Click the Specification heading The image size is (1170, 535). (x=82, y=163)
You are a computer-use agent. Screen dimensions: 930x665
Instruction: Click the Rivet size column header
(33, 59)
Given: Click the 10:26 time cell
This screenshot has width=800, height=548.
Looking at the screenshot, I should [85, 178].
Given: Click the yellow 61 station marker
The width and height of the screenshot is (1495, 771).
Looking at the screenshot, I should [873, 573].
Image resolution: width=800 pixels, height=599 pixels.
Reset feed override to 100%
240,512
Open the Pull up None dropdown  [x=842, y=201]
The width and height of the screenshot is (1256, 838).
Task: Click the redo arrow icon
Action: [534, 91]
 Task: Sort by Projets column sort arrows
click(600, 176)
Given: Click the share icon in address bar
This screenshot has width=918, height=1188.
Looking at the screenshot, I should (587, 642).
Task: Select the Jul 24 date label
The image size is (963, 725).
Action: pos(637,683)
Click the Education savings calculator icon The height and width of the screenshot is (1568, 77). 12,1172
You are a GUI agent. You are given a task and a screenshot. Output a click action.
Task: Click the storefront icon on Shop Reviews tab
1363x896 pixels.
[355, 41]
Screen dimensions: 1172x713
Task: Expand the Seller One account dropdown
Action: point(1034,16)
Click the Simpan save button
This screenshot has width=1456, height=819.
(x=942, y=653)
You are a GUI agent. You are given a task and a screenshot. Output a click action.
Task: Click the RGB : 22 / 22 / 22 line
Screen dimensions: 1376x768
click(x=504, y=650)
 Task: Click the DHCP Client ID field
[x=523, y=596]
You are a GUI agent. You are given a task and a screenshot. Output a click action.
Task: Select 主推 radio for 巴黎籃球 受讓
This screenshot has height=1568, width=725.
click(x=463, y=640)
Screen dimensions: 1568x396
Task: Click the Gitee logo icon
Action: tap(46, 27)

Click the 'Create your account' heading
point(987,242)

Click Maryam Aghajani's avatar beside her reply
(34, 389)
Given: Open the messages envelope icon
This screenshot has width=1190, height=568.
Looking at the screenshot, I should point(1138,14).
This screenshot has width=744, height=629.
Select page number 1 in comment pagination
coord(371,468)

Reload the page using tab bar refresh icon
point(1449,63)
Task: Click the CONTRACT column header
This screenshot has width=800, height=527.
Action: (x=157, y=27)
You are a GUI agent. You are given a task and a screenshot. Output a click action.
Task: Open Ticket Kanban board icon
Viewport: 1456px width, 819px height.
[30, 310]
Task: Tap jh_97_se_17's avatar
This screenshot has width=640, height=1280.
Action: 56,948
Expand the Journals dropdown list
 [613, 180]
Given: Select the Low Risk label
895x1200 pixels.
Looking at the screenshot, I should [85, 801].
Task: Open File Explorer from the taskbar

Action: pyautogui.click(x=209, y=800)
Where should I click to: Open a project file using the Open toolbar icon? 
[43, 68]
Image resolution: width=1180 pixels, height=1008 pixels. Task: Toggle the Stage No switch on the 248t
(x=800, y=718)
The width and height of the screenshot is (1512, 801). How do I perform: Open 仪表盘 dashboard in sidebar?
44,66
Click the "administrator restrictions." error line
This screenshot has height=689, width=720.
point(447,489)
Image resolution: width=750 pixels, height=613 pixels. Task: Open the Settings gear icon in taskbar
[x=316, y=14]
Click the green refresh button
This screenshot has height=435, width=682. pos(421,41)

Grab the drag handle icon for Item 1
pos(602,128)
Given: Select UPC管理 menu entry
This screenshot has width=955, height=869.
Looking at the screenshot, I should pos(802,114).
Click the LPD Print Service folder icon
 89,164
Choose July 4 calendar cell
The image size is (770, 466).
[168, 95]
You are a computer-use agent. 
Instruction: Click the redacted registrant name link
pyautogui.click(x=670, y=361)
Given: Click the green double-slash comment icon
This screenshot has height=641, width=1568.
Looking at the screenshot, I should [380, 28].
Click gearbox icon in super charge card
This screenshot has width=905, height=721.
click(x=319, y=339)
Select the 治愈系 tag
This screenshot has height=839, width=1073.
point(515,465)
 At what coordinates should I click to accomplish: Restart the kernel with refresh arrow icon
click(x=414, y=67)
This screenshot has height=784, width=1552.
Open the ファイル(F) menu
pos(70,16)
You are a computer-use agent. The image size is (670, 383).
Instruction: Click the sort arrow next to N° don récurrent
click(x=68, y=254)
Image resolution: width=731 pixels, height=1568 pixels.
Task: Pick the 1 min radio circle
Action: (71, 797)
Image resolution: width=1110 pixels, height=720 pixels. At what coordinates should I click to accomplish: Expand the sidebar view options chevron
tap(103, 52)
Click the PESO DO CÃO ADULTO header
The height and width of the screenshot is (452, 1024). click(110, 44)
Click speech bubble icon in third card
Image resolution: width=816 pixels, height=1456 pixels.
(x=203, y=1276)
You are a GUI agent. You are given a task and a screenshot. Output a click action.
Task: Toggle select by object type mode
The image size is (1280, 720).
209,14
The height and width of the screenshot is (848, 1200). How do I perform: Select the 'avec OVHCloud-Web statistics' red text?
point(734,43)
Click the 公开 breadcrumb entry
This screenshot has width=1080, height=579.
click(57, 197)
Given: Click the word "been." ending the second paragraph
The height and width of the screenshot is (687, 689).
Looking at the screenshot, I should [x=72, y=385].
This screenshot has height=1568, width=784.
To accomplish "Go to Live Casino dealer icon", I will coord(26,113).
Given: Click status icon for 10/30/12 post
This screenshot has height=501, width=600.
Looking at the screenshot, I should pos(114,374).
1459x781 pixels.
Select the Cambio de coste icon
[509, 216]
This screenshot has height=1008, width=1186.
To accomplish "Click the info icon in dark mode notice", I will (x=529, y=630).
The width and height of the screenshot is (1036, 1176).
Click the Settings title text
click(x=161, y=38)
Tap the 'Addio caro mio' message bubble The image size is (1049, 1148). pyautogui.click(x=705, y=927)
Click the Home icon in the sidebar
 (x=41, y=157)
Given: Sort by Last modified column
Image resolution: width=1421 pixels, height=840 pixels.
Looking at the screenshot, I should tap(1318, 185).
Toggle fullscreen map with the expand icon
===============
Reproduce each item above verbatim, from the first line to the last.

Click the Specification heading The image size is (1170, 535). (x=82, y=163)
You are a computer-use agent. Screen dimensions: 930x665
Instruction: Click the Rivet size column header
(33, 59)
Given: Click the 10:26 time cell
This screenshot has width=800, height=548.
Looking at the screenshot, I should [85, 178].
Given: Click the yellow 61 station marker
The width and height of the screenshot is (1495, 771).
Looking at the screenshot, I should [873, 573].
Image resolution: width=800 pixels, height=599 pixels.
Reset feed override to 100%
240,512
Open the Pull up None dropdown  [x=842, y=201]
The width and height of the screenshot is (1256, 838).
Task: Click the redo arrow icon
Action: [534, 91]
 Task: Sort by Projets column sort arrows
click(600, 176)
Given: Click the share icon in address bar
This screenshot has width=918, height=1188.
Looking at the screenshot, I should (587, 642).
Task: Select the Jul 24 date label
The image size is (963, 725).
Action: pos(637,683)
Click the Education savings calculator icon The height and width of the screenshot is (1568, 77). 12,1172
You are a GUI agent. You are given a task and a screenshot. Output a click action.
Task: Click the storefront icon on Shop Reviews tab
1363x896 pixels.
[355, 41]
Screen dimensions: 1172x713
Task: Expand the Seller One account dropdown
Action: point(1034,16)
Click the Simpan save button
This screenshot has width=1456, height=819.
(x=942, y=653)
You are a GUI agent. You are given a task and a screenshot. Output a click action.
Task: Click the RGB : 22 / 22 / 22 line
Screen dimensions: 1376x768
click(x=504, y=650)
 Task: Click the DHCP Client ID field
[x=523, y=596]
You are a GUI agent. You are given a task and a screenshot. Output a click action.
Task: Select 主推 radio for 巴黎籃球 受讓
This screenshot has height=1568, width=725.
click(x=463, y=640)
Screen dimensions: 1568x396
Task: Click the Gitee logo icon
Action: tap(46, 27)

Click the 'Create your account' heading
point(987,242)

Click Maryam Aghajani's avatar beside her reply
(34, 389)
Given: Open the messages envelope icon
This screenshot has width=1190, height=568.
Looking at the screenshot, I should point(1138,14).
This screenshot has width=744, height=629.
Select page number 1 in comment pagination
coord(371,468)

Reload the page using tab bar refresh icon
point(1449,63)
Task: Click the CONTRACT column header
This screenshot has width=800, height=527.
Action: (x=157, y=27)
You are a GUI agent. You are given a task and a screenshot. Output a click action.
Task: Open Ticket Kanban board icon
Viewport: 1456px width, 819px height.
[30, 310]
Task: Tap jh_97_se_17's avatar
This screenshot has width=640, height=1280.
Action: 56,948
Expand the Journals dropdown list
 [613, 180]
Given: Select the Low Risk label
895x1200 pixels.
Looking at the screenshot, I should [85, 801].
Task: Open File Explorer from the taskbar

Action: pyautogui.click(x=209, y=800)
Where should I click to: Open a project file using the Open toolbar icon? 
[43, 68]
Image resolution: width=1180 pixels, height=1008 pixels. Task: Toggle the Stage No switch on the 248t
(x=800, y=718)
The width and height of the screenshot is (1512, 801). How do I perform: Open 仪表盘 dashboard in sidebar?
44,66
Click the "administrator restrictions." error line
This screenshot has height=689, width=720.
point(447,489)
Image resolution: width=750 pixels, height=613 pixels. Task: Open the Settings gear icon in taskbar
[x=316, y=14]
Click the green refresh button
This screenshot has height=435, width=682. pos(421,41)

Grab the drag handle icon for Item 1
pos(602,128)
Given: Select UPC管理 menu entry
This screenshot has width=955, height=869.
Looking at the screenshot, I should pos(802,114).
Click the LPD Print Service folder icon
 89,164
Choose July 4 calendar cell
The image size is (770, 466).
[168, 95]
You are a computer-use agent. 
Instruction: Click the redacted registrant name link
pyautogui.click(x=670, y=361)
Given: Click the green double-slash comment icon
This screenshot has height=641, width=1568.
Looking at the screenshot, I should [380, 28].
Click gearbox icon in super charge card
This screenshot has width=905, height=721.
click(x=319, y=339)
Select the 治愈系 tag
This screenshot has height=839, width=1073.
point(515,465)
 At what coordinates should I click to accomplish: Restart the kernel with refresh arrow icon
click(x=414, y=67)
This screenshot has height=784, width=1552.
Open the ファイル(F) menu
pos(70,16)
You are a computer-use agent. The image size is (670, 383).
Instruction: Click the sort arrow next to N° don récurrent
click(x=68, y=254)
Image resolution: width=731 pixels, height=1568 pixels.
Task: Pick the 1 min radio circle
Action: (71, 797)
Image resolution: width=1110 pixels, height=720 pixels. At what coordinates should I click to accomplish: Expand the sidebar view options chevron
tap(103, 52)
Click the PESO DO CÃO ADULTO header
The height and width of the screenshot is (452, 1024). click(110, 44)
Click speech bubble icon in third card
Image resolution: width=816 pixels, height=1456 pixels.
(x=203, y=1276)
You are a GUI agent. You are given a task and a screenshot. Output a click action.
Task: Toggle select by object type mode
The image size is (1280, 720).
209,14
The height and width of the screenshot is (848, 1200). How do I perform: Select the 'avec OVHCloud-Web statistics' red text?
point(734,43)
Click the 公开 breadcrumb entry
This screenshot has width=1080, height=579.
click(57, 197)
Given: Click the word "been." ending the second paragraph
The height and width of the screenshot is (687, 689).
Looking at the screenshot, I should [x=72, y=385].
This screenshot has height=1568, width=784.
To accomplish "Go to Live Casino dealer icon", I will coord(26,113).
Given: Click status icon for 10/30/12 post
This screenshot has height=501, width=600.
Looking at the screenshot, I should pos(114,374).
1459x781 pixels.
Select the Cambio de coste icon
[509, 216]
This screenshot has height=1008, width=1186.
To accomplish "Click the info icon in dark mode notice", I will (x=529, y=630).
The width and height of the screenshot is (1036, 1176).
Click the Settings title text
click(x=161, y=38)
Tap the 'Addio caro mio' message bubble The image size is (1049, 1148). pyautogui.click(x=705, y=927)
Click the Home icon in the sidebar
 (x=41, y=157)
Given: Sort by Last modified column
Image resolution: width=1421 pixels, height=840 pixels.
Looking at the screenshot, I should tap(1318, 185).
Toggle fullscreen map with the expand icon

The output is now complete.